The energy sector -which in not so distant times was mostly in the hands of all Spaniards, it is never necessary to remember it- has become an extractive monopoly that obtains obscenely high profits while suffocating consumers with prices that every day break the record of the previous one. Some of the electricity companies even cheat their customers, as the National Market and Competition Commission has denounced this week. But, beware, beware of any temptation of “political intervention” to contain the chaos in one of the essential services for society, that it is known how it begins, but not how it ends.
“Political intervention” has become one of the most serious accusations that can be made to a politician today, at least to one who tries to enjoy good consideration in the dominant circles of power. The prevailing slogan is to let Mr. Market work without interference, who has studied in Chicago and knows what he is doing. The market regulates itself, without the need for political parasites to get their hands on it. Sometimes a misstep can happen, nothing in life is exempt from setbacks, but for situations like this there is the Invisible Hand, the galactic heroine who puts supply and demand at the table to get things back on track.

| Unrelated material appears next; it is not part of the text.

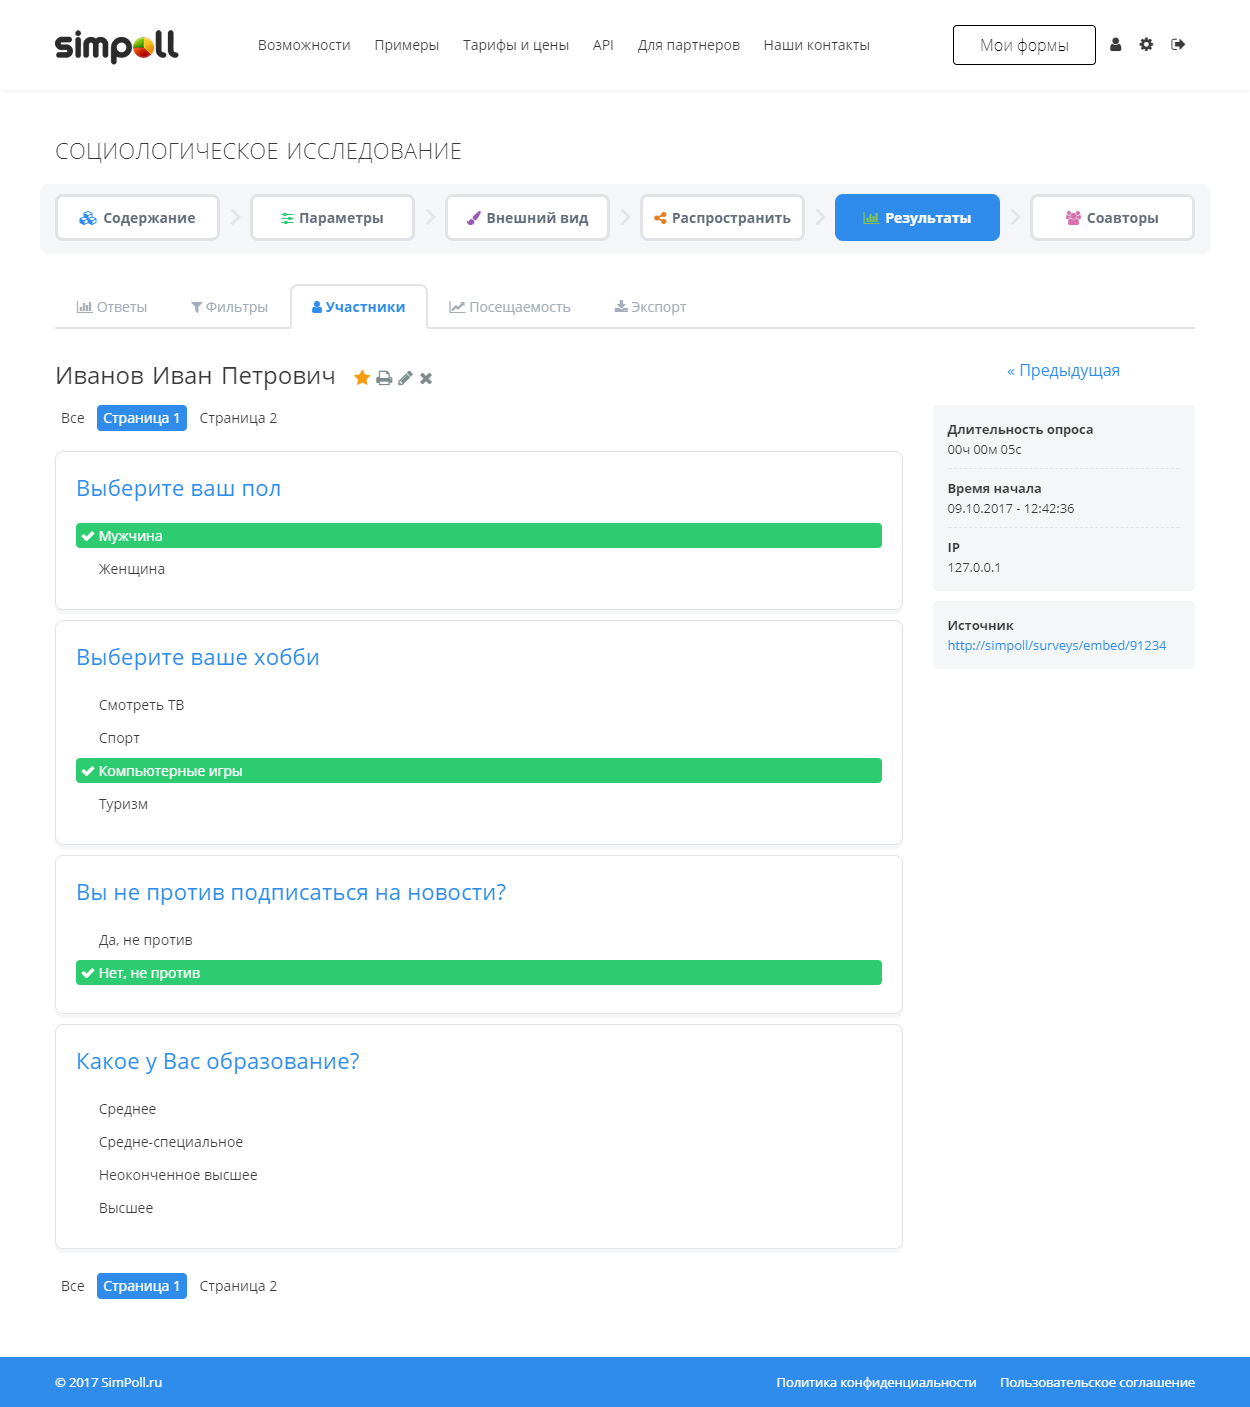Delete participant using the X icon
This screenshot has height=1407, width=1250.
(426, 378)
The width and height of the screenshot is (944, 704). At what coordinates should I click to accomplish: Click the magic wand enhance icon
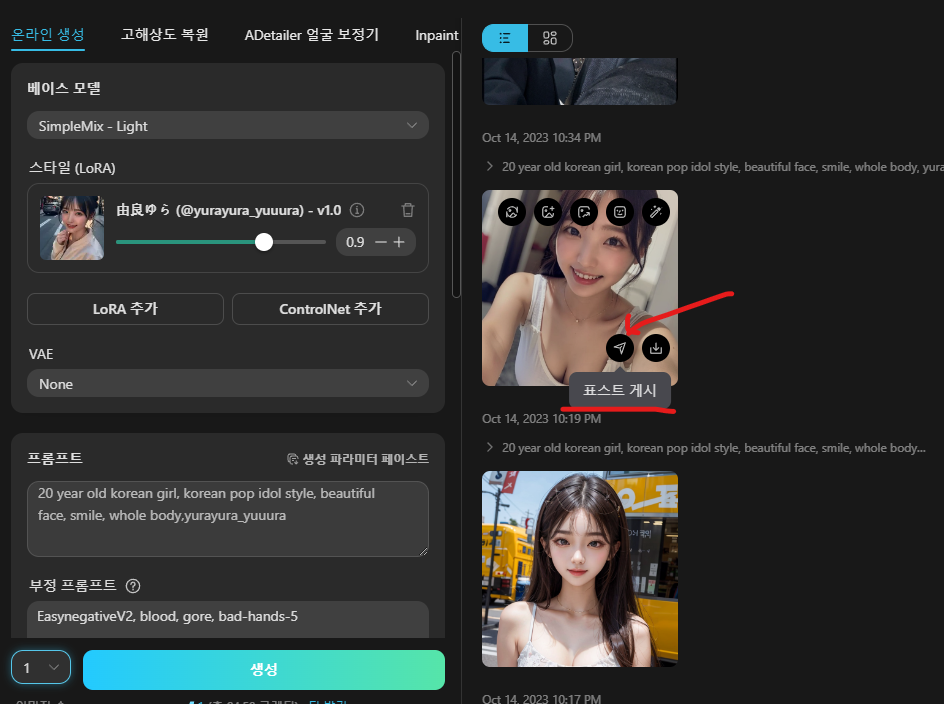point(656,212)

Many delusionals believed that neoliberalism had been humbled by the 2008 crisis and that, after the catastrophe, a new way of understanding capitalism would emerge. The then French President, Nicolás Sarkozy, even summoned the most distinguished of the world’s economists to promote a “re-founding” of the system, but, apart from spending a few days of good life in Paris, it was never known for sure which one. it was the proposal of such eminences. All of that belongs to the remote past. Thirteen years after the financial meltdown, the stark reality is that neoliberalism is stronger – and arrogant – than ever. Not only because of the unstoppable advance of globalization, free of political controls. Also, to a large extent, because the States rushed to help with astronomical amounts of public money to the private institutions responsible for the debacle, without demanding a sincere act of contrition for their conduct. That rescue plan was not, of course, political intervention. It was, let’s see if we understand each other, political realism: the world could not allow the bankruptcy of entities that, due to their size, could drag the system itself down. These companies were, as the fine analysts say in English, “too big to fail”, too big to fall. And now they are more so than then, so let’s prepare our pockets for the next crisis.

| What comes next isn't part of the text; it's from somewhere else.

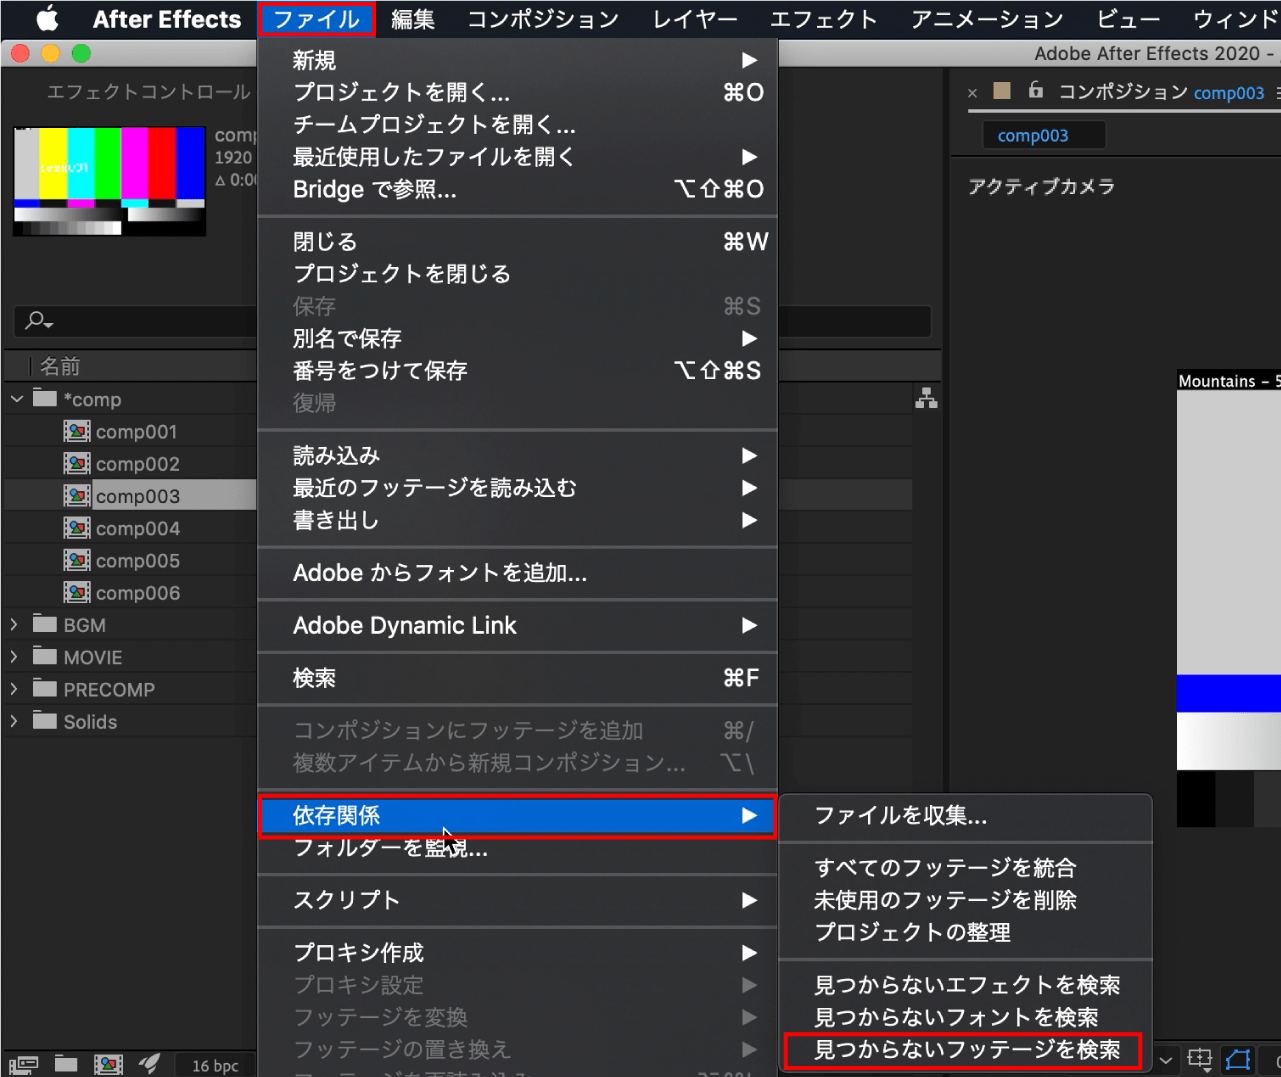Expand the PRECOMP folder
This screenshot has height=1077, width=1281.
(14, 689)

Neoliberalism is not only winning – or has it definitely won? – the war of facts. It has also remained victorious, for more than three decades, in the war of language. Linguist George Lakoff was already talking about this in 2004, who in his essay Don’t think of an elephant it starkly warned that the right wing had conquered the territory of storytelling with simple and effective messages, in the face of the impassivity of progressivism to construct a convincing story. One of the examples cited by the Berkeley professor was George W. Bush, whose strategists designed the slogan “tax relief” as a parapet to undertake a drastic reduction in taxes that favored in a very special way the richest and expanded unknown levels social cracks in the country. That was not political intervention, good gracious to us: it was a liberating act from the heavy burden borne by the citizens on account of the odious taxes. Something like what our vernacular Ayuso does today: reduce taxes in a generalized way in order to attract companies and generate more wealth, which will already affect this for the benefit of all citizens through the ‘irrigation effect’; meanwhile, social investment collapses due to lack of income, the public health service deteriorates, public education is abandoned to its fate. Nor here can we speak of political intervention; the corifeos of the Madrid president have already found the right name for it: “economic miracle.”

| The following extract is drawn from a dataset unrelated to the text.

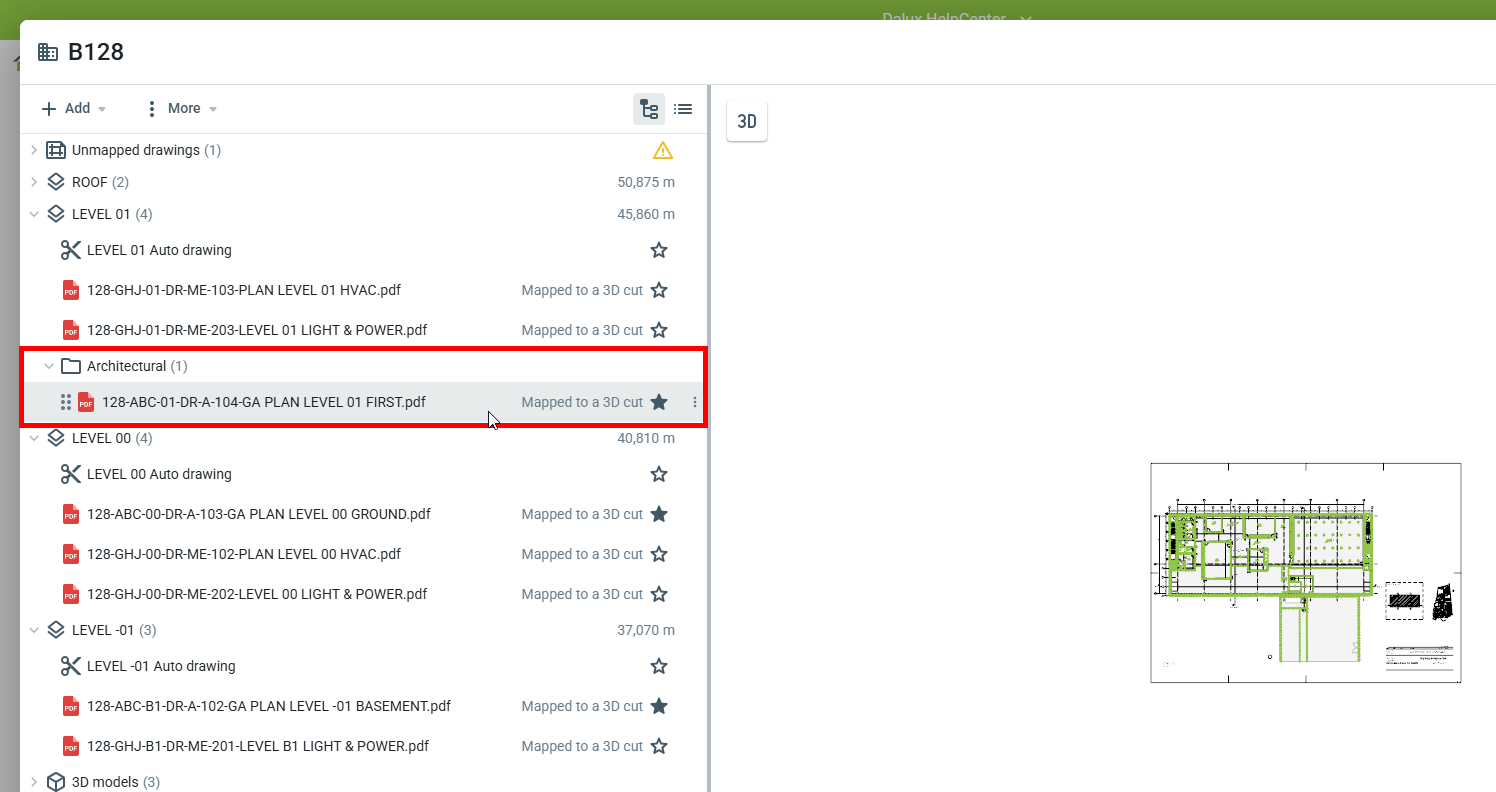Star the LEVEL 01 Auto drawing

(x=659, y=250)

I don’t know if Pedro Sánchez will go ahead with his plan to create a public company to manage the hydroelectric plants as the current private concessions expire. Or what solution will it finally give to the outrages against citizens by the electricity companies. Nor do I know what solution you intend to give to the housing crisis, which has thirty-somethings living six to a floor. Or to the undesirable consequences for social cohesion that are having the privatizations of health or the growing abandonment of the public education system. What I think I am sure of is that the president would not want to be accused of political intervention for the world. This is too serious an accusation in these times. Look if not at Sánchez’s rivals, those who have managed to get Brussels to warn the Spanish Government against any temptation to intervene in market prices: they have accused them of corruption, of creating secret police against their adversaries, of handling B boxes, of having responsibility in the tragedy of the residences, of having dismantled the Spanish public sector, of favoring with public contracts the friends of the party, of allying with an extremist formation that would be ostracized in the surrounding countries … They will be able to say anything of them, but yes: never, ever, can they be accused of political intervention.